▶ [SET EXERCISE]:
Copy all of the records below with "How do I perform" swapped for "How can I do" wherever it appears, leaving everything else unchanged.
··· TASK DATA
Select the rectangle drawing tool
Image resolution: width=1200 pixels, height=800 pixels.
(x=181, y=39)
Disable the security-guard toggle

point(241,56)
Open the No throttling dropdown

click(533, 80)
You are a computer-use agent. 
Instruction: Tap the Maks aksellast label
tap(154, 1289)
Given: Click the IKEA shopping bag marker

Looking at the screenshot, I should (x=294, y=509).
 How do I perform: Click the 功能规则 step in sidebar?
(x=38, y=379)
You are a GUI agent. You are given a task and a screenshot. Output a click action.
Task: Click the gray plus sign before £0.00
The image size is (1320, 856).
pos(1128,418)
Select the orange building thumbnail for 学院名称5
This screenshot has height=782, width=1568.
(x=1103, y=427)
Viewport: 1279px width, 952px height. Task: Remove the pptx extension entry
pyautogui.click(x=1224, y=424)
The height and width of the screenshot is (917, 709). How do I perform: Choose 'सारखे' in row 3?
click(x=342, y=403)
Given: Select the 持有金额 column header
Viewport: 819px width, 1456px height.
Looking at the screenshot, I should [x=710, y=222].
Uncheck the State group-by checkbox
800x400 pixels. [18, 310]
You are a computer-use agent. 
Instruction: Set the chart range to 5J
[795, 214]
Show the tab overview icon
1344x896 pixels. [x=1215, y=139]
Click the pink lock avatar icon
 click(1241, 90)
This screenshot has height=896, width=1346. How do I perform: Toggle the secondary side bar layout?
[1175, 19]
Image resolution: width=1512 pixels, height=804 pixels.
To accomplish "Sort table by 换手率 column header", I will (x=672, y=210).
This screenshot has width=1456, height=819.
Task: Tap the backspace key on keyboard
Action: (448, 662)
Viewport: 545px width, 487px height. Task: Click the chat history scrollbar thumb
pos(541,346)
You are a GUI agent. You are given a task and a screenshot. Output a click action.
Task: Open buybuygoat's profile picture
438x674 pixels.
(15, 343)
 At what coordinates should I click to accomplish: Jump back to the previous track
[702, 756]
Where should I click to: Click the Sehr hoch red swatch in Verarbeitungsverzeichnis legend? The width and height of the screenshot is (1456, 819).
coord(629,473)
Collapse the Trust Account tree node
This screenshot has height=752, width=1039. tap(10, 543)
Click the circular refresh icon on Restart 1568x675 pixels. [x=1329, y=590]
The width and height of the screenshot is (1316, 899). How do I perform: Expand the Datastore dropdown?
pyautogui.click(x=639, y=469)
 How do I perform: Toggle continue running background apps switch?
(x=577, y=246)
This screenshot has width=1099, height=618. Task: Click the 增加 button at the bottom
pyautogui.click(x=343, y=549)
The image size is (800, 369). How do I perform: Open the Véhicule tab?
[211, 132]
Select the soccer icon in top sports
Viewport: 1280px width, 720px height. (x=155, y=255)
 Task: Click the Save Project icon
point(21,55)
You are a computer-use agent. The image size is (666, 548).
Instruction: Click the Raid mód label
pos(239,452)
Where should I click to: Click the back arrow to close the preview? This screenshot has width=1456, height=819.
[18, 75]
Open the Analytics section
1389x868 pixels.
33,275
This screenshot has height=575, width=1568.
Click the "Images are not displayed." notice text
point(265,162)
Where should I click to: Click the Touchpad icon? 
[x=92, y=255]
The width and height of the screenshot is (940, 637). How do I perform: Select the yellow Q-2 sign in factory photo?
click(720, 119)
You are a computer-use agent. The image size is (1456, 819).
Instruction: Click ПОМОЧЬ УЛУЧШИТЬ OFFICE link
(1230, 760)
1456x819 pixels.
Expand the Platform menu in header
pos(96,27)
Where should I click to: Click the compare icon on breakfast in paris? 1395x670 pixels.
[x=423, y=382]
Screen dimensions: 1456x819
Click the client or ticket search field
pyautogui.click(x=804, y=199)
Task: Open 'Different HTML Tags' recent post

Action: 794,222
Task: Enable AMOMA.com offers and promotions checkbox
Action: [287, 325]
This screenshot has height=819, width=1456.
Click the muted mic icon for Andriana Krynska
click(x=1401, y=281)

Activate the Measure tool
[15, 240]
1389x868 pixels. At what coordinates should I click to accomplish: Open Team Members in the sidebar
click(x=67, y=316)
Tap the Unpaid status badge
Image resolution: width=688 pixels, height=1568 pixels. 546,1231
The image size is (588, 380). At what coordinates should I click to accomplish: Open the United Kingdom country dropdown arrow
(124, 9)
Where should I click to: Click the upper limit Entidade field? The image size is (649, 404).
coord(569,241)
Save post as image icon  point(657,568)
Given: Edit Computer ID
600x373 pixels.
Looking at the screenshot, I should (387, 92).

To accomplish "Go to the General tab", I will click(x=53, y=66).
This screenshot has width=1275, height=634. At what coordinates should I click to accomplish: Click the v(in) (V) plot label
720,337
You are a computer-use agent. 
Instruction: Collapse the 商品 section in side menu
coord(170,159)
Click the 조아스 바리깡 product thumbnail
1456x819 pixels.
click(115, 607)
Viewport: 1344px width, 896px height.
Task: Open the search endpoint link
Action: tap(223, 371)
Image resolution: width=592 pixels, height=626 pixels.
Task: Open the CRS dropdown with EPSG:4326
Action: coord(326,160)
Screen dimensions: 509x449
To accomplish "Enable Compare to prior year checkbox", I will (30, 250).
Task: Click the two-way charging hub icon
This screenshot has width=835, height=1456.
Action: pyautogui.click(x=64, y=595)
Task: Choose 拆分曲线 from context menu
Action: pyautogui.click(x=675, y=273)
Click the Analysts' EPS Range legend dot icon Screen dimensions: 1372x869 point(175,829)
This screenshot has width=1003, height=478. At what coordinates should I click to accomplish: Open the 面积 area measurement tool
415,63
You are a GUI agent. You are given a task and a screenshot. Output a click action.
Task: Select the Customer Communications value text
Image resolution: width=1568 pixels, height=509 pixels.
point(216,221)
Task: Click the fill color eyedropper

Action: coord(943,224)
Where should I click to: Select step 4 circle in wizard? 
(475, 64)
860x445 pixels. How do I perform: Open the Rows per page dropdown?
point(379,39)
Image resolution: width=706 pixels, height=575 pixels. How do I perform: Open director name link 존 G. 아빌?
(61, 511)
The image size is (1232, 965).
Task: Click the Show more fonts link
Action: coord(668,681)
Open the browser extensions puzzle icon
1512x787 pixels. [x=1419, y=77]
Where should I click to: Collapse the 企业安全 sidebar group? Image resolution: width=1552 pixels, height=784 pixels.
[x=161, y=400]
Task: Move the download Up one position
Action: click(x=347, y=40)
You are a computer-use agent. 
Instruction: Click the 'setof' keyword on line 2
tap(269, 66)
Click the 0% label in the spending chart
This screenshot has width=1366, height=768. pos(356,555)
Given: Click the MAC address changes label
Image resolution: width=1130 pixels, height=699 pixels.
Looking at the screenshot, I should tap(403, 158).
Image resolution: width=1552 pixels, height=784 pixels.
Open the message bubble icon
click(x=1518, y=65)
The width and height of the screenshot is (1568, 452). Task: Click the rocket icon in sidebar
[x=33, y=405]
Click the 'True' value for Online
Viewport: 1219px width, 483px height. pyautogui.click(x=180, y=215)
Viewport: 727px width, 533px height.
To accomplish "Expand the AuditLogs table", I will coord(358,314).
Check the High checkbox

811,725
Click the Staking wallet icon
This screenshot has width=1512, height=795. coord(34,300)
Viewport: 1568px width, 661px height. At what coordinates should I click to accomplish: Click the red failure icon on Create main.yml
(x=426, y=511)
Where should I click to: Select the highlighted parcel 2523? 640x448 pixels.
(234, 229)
······
▶ [SOLUTION TO THE EXERCISE]:
Select the rectangle drawing tool
Image resolution: width=1200 pixels, height=800 pixels.
(x=181, y=39)
Disable the security-guard toggle

point(241,56)
Open the No throttling dropdown

click(533, 80)
You are a computer-use agent. 
Instruction: Tap the Maks aksellast label
tap(154, 1289)
Given: Click the IKEA shopping bag marker

Looking at the screenshot, I should (x=294, y=509).
 How can I do: Click the 功能规则 step in sidebar?
(x=38, y=379)
You are a GUI agent. You are given a task and a screenshot. Output a click action.
Task: Click the gray plus sign before £0.00
The image size is (1320, 856).
pos(1128,418)
Select the orange building thumbnail for 学院名称5
This screenshot has height=782, width=1568.
(x=1103, y=427)
Viewport: 1279px width, 952px height. Task: Remove the pptx extension entry
pyautogui.click(x=1224, y=424)
The height and width of the screenshot is (917, 709). How can I do: Choose 'सारखे' in row 3?
click(x=342, y=403)
Given: Select the 持有金额 column header
Viewport: 819px width, 1456px height.
Looking at the screenshot, I should [x=710, y=222].
Uncheck the State group-by checkbox
800x400 pixels. [18, 310]
You are a computer-use agent. 
Instruction: Set the chart range to 5J
[795, 214]
Show the tab overview icon
1344x896 pixels. [x=1215, y=139]
Click the pink lock avatar icon
 click(1241, 90)
This screenshot has height=896, width=1346. How can I do: Toggle the secondary side bar layout?
[1175, 19]
Image resolution: width=1512 pixels, height=804 pixels.
To accomplish "Sort table by 换手率 column header", I will (x=672, y=210).
This screenshot has width=1456, height=819.
Task: Tap the backspace key on keyboard
Action: (448, 662)
Viewport: 545px width, 487px height. Task: Click the chat history scrollbar thumb
pos(541,346)
You are a GUI agent. You are given a task and a screenshot. Output a click action.
Task: Open buybuygoat's profile picture
438x674 pixels.
(15, 343)
 At what coordinates should I click to accomplish: Jump back to the previous track
[702, 756]
Where should I click to: Click the Sehr hoch red swatch in Verarbeitungsverzeichnis legend? The width and height of the screenshot is (1456, 819).
coord(629,473)
Collapse the Trust Account tree node
This screenshot has height=752, width=1039. tap(10, 543)
Click the circular refresh icon on Restart 1568x675 pixels. [x=1329, y=590]
The width and height of the screenshot is (1316, 899). How can I do: Expand the Datastore dropdown?
pyautogui.click(x=639, y=469)
 How can I do: Toggle continue running background apps switch?
(x=577, y=246)
This screenshot has width=1099, height=618. Task: Click the 增加 button at the bottom
pyautogui.click(x=343, y=549)
The image size is (800, 369). How can I do: Open the Véhicule tab?
[211, 132]
Select the soccer icon in top sports
Viewport: 1280px width, 720px height. (x=155, y=255)
 Task: Click the Save Project icon
point(21,55)
You are a computer-use agent. The image size is (666, 548).
Instruction: Click the Raid mód label
pos(239,452)
Where should I click to: Click the back arrow to close the preview? This screenshot has width=1456, height=819.
[18, 75]
Open the Analytics section
1389x868 pixels.
33,275
This screenshot has height=575, width=1568.
Click the "Images are not displayed." notice text
point(265,162)
Where should I click to: Click the Touchpad icon? 
[x=92, y=255]
The width and height of the screenshot is (940, 637). How can I do: Select the yellow Q-2 sign in factory photo?
click(720, 119)
You are a computer-use agent. The image size is (1456, 819).
Instruction: Click ПОМОЧЬ УЛУЧШИТЬ OFFICE link
(1230, 760)
1456x819 pixels.
Expand the Platform menu in header
pos(96,27)
Where should I click to: Click the compare icon on breakfast in paris? 1395x670 pixels.
[x=423, y=382]
Screen dimensions: 1456x819
Click the client or ticket search field
pyautogui.click(x=804, y=199)
Task: Open 'Different HTML Tags' recent post

Action: 794,222
Task: Enable AMOMA.com offers and promotions checkbox
Action: [287, 325]
This screenshot has height=819, width=1456.
Click the muted mic icon for Andriana Krynska
click(x=1401, y=281)

Activate the Measure tool
[15, 240]
1389x868 pixels. At what coordinates should I click to accomplish: Open Team Members in the sidebar
click(x=67, y=316)
Tap the Unpaid status badge
Image resolution: width=688 pixels, height=1568 pixels. 546,1231
The image size is (588, 380). At what coordinates should I click to accomplish: Open the United Kingdom country dropdown arrow
(124, 9)
Where should I click to: Click the upper limit Entidade field? The image size is (649, 404).
coord(569,241)
Save post as image icon  point(657,568)
Given: Edit Computer ID
600x373 pixels.
Looking at the screenshot, I should (387, 92).

To accomplish "Go to the General tab", I will click(x=53, y=66).
This screenshot has width=1275, height=634. At what coordinates should I click to accomplish: Click the v(in) (V) plot label
720,337
You are a computer-use agent. 
Instruction: Collapse the 商品 section in side menu
coord(170,159)
Click the 조아스 바리깡 product thumbnail
1456x819 pixels.
click(115, 607)
Viewport: 1344px width, 896px height.
Task: Open the search endpoint link
Action: tap(223, 371)
Image resolution: width=592 pixels, height=626 pixels.
Task: Open the CRS dropdown with EPSG:4326
Action: coord(326,160)
Screen dimensions: 509x449
To accomplish "Enable Compare to prior year checkbox", I will (30, 250).
Task: Click the two-way charging hub icon
This screenshot has width=835, height=1456.
Action: pyautogui.click(x=64, y=595)
Task: Choose 拆分曲线 from context menu
Action: pyautogui.click(x=675, y=273)
Click the Analysts' EPS Range legend dot icon Screen dimensions: 1372x869 point(175,829)
This screenshot has width=1003, height=478. At what coordinates should I click to accomplish: Open the 面积 area measurement tool
415,63
You are a GUI agent. You are given a task and a screenshot. Output a click action.
Task: Select the Customer Communications value text
Image resolution: width=1568 pixels, height=509 pixels.
point(216,221)
Task: Click the fill color eyedropper

Action: coord(943,224)
Where should I click to: Select step 4 circle in wizard? 
(475, 64)
860x445 pixels. How can I do: Open the Rows per page dropdown?
point(379,39)
Image resolution: width=706 pixels, height=575 pixels. How can I do: Open director name link 존 G. 아빌?
(61, 511)
The image size is (1232, 965).
Task: Click the Show more fonts link
Action: coord(668,681)
Open the browser extensions puzzle icon
1512x787 pixels. [x=1419, y=77]
Where should I click to: Collapse the 企业安全 sidebar group? Image resolution: width=1552 pixels, height=784 pixels.
[x=161, y=400]
Task: Move the download Up one position
Action: click(x=347, y=40)
You are a computer-use agent. 
Instruction: Click the 'setof' keyword on line 2
tap(269, 66)
Click the 0% label in the spending chart
This screenshot has width=1366, height=768. pos(356,555)
Given: Click the MAC address changes label
Image resolution: width=1130 pixels, height=699 pixels.
Looking at the screenshot, I should tap(403, 158).
Image resolution: width=1552 pixels, height=784 pixels.
Open the message bubble icon
click(x=1518, y=65)
The width and height of the screenshot is (1568, 452). Task: Click the rocket icon in sidebar
[x=33, y=405]
Click the 'True' value for Online
Viewport: 1219px width, 483px height. pyautogui.click(x=180, y=215)
Viewport: 727px width, 533px height.
To accomplish "Expand the AuditLogs table", I will coord(358,314).
Check the High checkbox

811,725
Click the Staking wallet icon
This screenshot has width=1512, height=795. coord(34,300)
Viewport: 1568px width, 661px height. At what coordinates should I click to accomplish: Click the red failure icon on Create main.yml
(x=426, y=511)
Where should I click to: Select the highlighted parcel 2523? 640x448 pixels.
(234, 229)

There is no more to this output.